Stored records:

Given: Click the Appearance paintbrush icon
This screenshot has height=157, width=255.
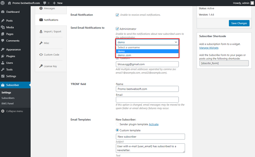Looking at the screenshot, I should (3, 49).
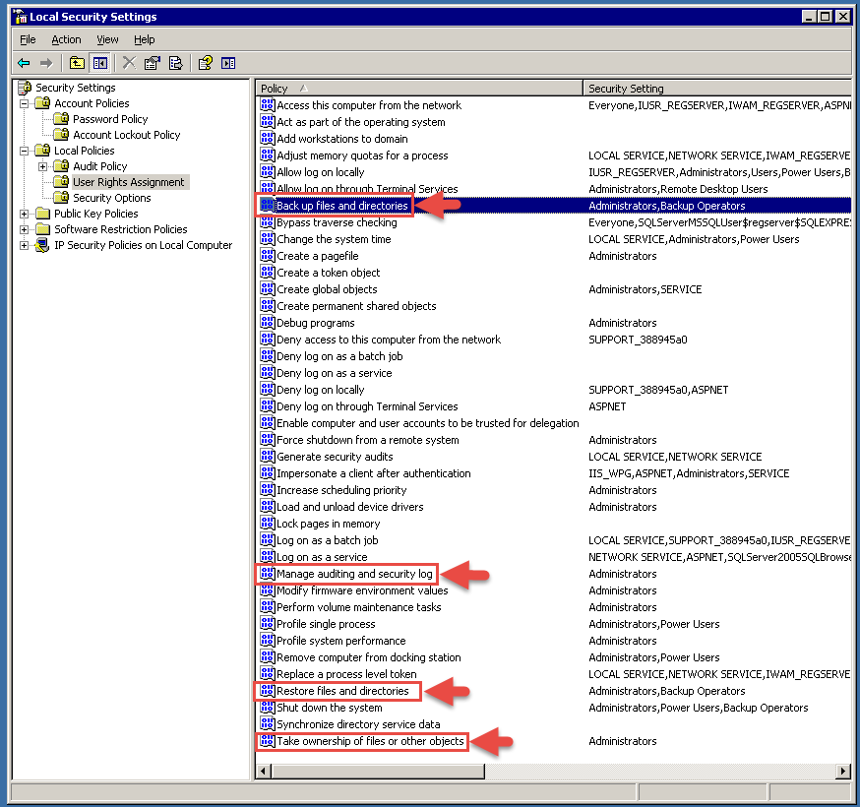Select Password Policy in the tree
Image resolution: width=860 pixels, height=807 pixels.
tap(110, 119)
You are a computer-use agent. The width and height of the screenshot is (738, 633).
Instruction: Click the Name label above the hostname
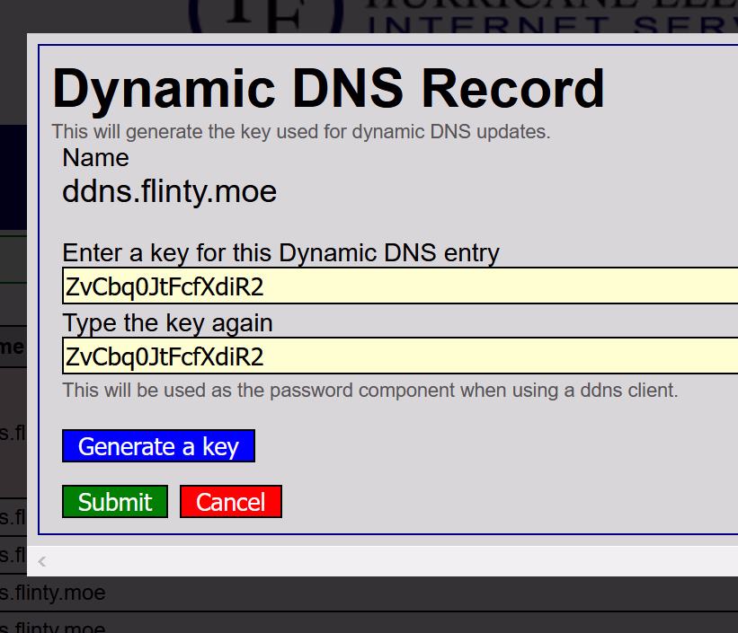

▸ Your instructions
Only lines holding the word "Click" belong in the answer; copy all of them from the records.

▸ Exercise result
Given: Click the Appearance paintbrush icon
Instruction: Click the Name label above the hostname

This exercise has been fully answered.